> _RECORDS FOR THE EXERCISE_:

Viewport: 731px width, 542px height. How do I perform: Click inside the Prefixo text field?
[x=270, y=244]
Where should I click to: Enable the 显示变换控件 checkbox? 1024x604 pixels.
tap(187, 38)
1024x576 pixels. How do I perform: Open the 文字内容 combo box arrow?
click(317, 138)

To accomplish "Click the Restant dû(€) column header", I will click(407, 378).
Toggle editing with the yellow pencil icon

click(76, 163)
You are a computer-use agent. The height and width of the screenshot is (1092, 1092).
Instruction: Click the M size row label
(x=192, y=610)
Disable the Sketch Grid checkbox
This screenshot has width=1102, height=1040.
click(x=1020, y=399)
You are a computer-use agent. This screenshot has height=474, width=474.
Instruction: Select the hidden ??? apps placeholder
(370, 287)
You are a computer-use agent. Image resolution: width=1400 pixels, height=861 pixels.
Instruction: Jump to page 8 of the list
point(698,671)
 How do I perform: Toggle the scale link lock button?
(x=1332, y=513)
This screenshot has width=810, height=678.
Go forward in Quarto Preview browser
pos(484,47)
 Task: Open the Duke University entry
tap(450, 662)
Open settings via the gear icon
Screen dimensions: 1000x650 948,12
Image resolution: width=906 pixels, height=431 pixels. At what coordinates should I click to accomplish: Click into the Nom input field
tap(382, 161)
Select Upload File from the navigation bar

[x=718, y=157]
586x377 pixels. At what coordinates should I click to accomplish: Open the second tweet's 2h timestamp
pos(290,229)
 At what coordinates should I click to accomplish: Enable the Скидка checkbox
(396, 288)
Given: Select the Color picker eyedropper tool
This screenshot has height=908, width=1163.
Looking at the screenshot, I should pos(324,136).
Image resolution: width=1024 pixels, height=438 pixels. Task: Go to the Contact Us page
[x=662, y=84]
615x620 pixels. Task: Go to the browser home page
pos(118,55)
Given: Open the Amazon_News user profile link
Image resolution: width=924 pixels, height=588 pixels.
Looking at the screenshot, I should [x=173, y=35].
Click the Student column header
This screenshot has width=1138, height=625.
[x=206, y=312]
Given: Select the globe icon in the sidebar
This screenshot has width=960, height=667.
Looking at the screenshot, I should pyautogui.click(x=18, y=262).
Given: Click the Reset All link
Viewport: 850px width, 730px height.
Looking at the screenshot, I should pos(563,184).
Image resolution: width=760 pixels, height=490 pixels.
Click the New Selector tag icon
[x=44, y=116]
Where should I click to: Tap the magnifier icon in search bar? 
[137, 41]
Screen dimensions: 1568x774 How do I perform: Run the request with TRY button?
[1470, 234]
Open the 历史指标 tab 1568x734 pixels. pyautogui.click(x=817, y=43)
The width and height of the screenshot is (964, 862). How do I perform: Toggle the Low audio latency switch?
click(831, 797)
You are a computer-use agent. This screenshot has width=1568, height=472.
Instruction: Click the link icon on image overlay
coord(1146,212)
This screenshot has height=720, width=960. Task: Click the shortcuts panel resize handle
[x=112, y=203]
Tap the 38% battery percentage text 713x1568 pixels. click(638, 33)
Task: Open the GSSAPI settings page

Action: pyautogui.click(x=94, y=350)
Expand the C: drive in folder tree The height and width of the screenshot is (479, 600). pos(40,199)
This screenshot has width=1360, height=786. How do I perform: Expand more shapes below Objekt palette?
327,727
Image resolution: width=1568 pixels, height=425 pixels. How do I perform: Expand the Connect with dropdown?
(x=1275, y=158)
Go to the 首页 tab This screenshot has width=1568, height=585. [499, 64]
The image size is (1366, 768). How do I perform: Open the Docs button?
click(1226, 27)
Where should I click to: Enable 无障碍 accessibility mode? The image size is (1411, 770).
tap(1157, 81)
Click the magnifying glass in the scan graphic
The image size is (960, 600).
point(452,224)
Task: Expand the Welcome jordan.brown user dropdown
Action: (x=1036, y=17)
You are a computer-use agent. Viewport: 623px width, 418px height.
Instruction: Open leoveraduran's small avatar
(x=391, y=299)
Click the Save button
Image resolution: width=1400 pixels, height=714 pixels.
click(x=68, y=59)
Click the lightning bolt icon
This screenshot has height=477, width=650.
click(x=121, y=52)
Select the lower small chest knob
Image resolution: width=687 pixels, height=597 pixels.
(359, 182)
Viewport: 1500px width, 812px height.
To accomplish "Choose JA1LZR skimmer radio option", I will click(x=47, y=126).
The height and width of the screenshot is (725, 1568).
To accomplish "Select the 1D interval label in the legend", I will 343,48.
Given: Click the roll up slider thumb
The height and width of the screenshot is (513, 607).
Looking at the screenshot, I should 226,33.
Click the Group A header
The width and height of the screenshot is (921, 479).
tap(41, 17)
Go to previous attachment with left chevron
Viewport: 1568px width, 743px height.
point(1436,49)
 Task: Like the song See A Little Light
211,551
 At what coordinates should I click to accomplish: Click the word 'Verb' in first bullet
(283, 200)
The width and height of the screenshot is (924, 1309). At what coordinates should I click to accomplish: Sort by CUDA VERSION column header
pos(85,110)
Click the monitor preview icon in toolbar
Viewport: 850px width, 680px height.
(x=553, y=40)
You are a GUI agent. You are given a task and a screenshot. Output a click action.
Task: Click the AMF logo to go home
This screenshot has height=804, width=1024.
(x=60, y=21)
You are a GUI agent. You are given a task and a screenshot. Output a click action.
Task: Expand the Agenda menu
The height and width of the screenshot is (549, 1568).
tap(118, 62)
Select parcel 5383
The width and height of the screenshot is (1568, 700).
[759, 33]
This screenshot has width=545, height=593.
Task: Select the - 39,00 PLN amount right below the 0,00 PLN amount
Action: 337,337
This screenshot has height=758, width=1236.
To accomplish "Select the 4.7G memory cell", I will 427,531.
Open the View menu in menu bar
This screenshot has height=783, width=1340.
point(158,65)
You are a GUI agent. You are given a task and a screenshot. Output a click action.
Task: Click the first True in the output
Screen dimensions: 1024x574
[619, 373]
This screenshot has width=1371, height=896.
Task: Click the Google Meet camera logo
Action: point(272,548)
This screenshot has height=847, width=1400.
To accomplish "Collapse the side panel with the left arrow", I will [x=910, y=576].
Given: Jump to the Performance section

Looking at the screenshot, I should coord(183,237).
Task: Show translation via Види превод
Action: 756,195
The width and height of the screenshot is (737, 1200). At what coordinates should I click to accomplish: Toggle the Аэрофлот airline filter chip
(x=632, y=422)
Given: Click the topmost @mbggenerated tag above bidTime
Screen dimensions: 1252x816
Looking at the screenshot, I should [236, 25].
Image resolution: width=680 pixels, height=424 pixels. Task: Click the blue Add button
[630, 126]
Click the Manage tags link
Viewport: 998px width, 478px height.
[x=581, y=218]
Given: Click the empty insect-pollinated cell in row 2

> _INSTRUCTIONS FOR THE TASK_: All of the material above needs to be copied exactly.

> _ANSWER FOR THE TASK_:
Viewport: 731px width, 542px height. How do I perform: Click inside the Prefixo text field?
[x=270, y=244]
Where should I click to: Enable the 显示变换控件 checkbox? 1024x604 pixels.
tap(187, 38)
1024x576 pixels. How do I perform: Open the 文字内容 combo box arrow?
click(317, 138)

To accomplish "Click the Restant dû(€) column header", I will click(407, 378).
Toggle editing with the yellow pencil icon

click(76, 163)
You are a computer-use agent. The height and width of the screenshot is (1092, 1092).
Instruction: Click the M size row label
(x=192, y=610)
Disable the Sketch Grid checkbox
This screenshot has width=1102, height=1040.
click(x=1020, y=399)
You are a computer-use agent. This screenshot has height=474, width=474.
Instruction: Select the hidden ??? apps placeholder
(370, 287)
You are a computer-use agent. Image resolution: width=1400 pixels, height=861 pixels.
Instruction: Jump to page 8 of the list
point(698,671)
 How do I perform: Toggle the scale link lock button?
(x=1332, y=513)
This screenshot has width=810, height=678.
Go forward in Quarto Preview browser
pos(484,47)
 Task: Open the Duke University entry
tap(450, 662)
Open settings via the gear icon
Screen dimensions: 1000x650 948,12
Image resolution: width=906 pixels, height=431 pixels. At what coordinates should I click to accomplish: Click into the Nom input field
tap(382, 161)
Select Upload File from the navigation bar

[x=718, y=157]
586x377 pixels. At what coordinates should I click to accomplish: Open the second tweet's 2h timestamp
pos(290,229)
 At what coordinates should I click to accomplish: Enable the Скидка checkbox
(396, 288)
Given: Select the Color picker eyedropper tool
This screenshot has height=908, width=1163.
Looking at the screenshot, I should pos(324,136).
Image resolution: width=1024 pixels, height=438 pixels. Task: Go to the Contact Us page
[x=662, y=84]
615x620 pixels. Task: Go to the browser home page
pos(118,55)
Given: Open the Amazon_News user profile link
Image resolution: width=924 pixels, height=588 pixels.
Looking at the screenshot, I should [x=173, y=35].
Click the Student column header
This screenshot has width=1138, height=625.
[x=206, y=312]
Given: Select the globe icon in the sidebar
This screenshot has width=960, height=667.
Looking at the screenshot, I should pyautogui.click(x=18, y=262).
Given: Click the Reset All link
Viewport: 850px width, 730px height.
Looking at the screenshot, I should pos(563,184).
Image resolution: width=760 pixels, height=490 pixels.
Click the New Selector tag icon
[x=44, y=116]
Where should I click to: Tap the magnifier icon in search bar? 
[137, 41]
Screen dimensions: 1568x774 How do I perform: Run the request with TRY button?
[1470, 234]
Open the 历史指标 tab 1568x734 pixels. pyautogui.click(x=817, y=43)
The width and height of the screenshot is (964, 862). How do I perform: Toggle the Low audio latency switch?
click(831, 797)
You are a computer-use agent. This screenshot has width=1568, height=472.
Instruction: Click the link icon on image overlay
coord(1146,212)
This screenshot has height=720, width=960. Task: Click the shortcuts panel resize handle
[x=112, y=203]
Tap the 38% battery percentage text 713x1568 pixels. click(638, 33)
Task: Open the GSSAPI settings page

Action: pyautogui.click(x=94, y=350)
Expand the C: drive in folder tree The height and width of the screenshot is (479, 600). pos(40,199)
This screenshot has width=1360, height=786. How do I perform: Expand more shapes below Objekt palette?
327,727
Image resolution: width=1568 pixels, height=425 pixels. How do I perform: Expand the Connect with dropdown?
(x=1275, y=158)
Go to the 首页 tab This screenshot has width=1568, height=585. [499, 64]
The image size is (1366, 768). How do I perform: Open the Docs button?
click(1226, 27)
Where should I click to: Enable 无障碍 accessibility mode? The image size is (1411, 770).
tap(1157, 81)
Click the magnifying glass in the scan graphic
The image size is (960, 600).
point(452,224)
Task: Expand the Welcome jordan.brown user dropdown
Action: (x=1036, y=17)
You are a computer-use agent. Viewport: 623px width, 418px height.
Instruction: Open leoveraduran's small avatar
(x=391, y=299)
Click the Save button
Image resolution: width=1400 pixels, height=714 pixels.
click(x=68, y=59)
Click the lightning bolt icon
This screenshot has height=477, width=650.
click(x=121, y=52)
Select the lower small chest knob
Image resolution: width=687 pixels, height=597 pixels.
(359, 182)
Viewport: 1500px width, 812px height.
To accomplish "Choose JA1LZR skimmer radio option", I will click(x=47, y=126).
The height and width of the screenshot is (725, 1568).
To accomplish "Select the 1D interval label in the legend", I will 343,48.
Given: Click the roll up slider thumb
The height and width of the screenshot is (513, 607).
Looking at the screenshot, I should 226,33.
Click the Group A header
The width and height of the screenshot is (921, 479).
tap(41, 17)
Go to previous attachment with left chevron
Viewport: 1568px width, 743px height.
point(1436,49)
 Task: Like the song See A Little Light
211,551
 At what coordinates should I click to accomplish: Click the word 'Verb' in first bullet
(283, 200)
The width and height of the screenshot is (924, 1309). At what coordinates should I click to accomplish: Sort by CUDA VERSION column header
pos(85,110)
Click the monitor preview icon in toolbar
Viewport: 850px width, 680px height.
(x=553, y=40)
You are a GUI agent. You are given a task and a screenshot. Output a click action.
Task: Click the AMF logo to go home
This screenshot has height=804, width=1024.
(x=60, y=21)
You are a GUI agent. You are given a task and a screenshot. Output a click action.
Task: Expand the Agenda menu
The height and width of the screenshot is (549, 1568).
tap(118, 62)
Select parcel 5383
The width and height of the screenshot is (1568, 700).
[759, 33]
This screenshot has width=545, height=593.
Task: Select the - 39,00 PLN amount right below the 0,00 PLN amount
Action: 337,337
This screenshot has height=758, width=1236.
To accomplish "Select the 4.7G memory cell", I will 427,531.
Open the View menu in menu bar
This screenshot has height=783, width=1340.
point(158,65)
You are a GUI agent. You are given a task and a screenshot. Output a click action.
Task: Click the first True in the output
Screen dimensions: 1024x574
[619, 373]
This screenshot has width=1371, height=896.
Task: Click the Google Meet camera logo
Action: point(272,548)
This screenshot has height=847, width=1400.
To accomplish "Collapse the side panel with the left arrow", I will [x=910, y=576].
Given: Jump to the Performance section

Looking at the screenshot, I should coord(183,237).
Task: Show translation via Види превод
Action: 756,195
The width and height of the screenshot is (737, 1200). At what coordinates should I click to accomplish: Toggle the Аэрофлот airline filter chip
(x=632, y=422)
Given: Click the topmost @mbggenerated tag above bidTime
Screen dimensions: 1252x816
Looking at the screenshot, I should [236, 25].
Image resolution: width=680 pixels, height=424 pixels. Task: Click the blue Add button
[630, 126]
Click the Manage tags link
Viewport: 998px width, 478px height.
[x=581, y=218]
Given: Click the empty insect-pollinated cell in row 2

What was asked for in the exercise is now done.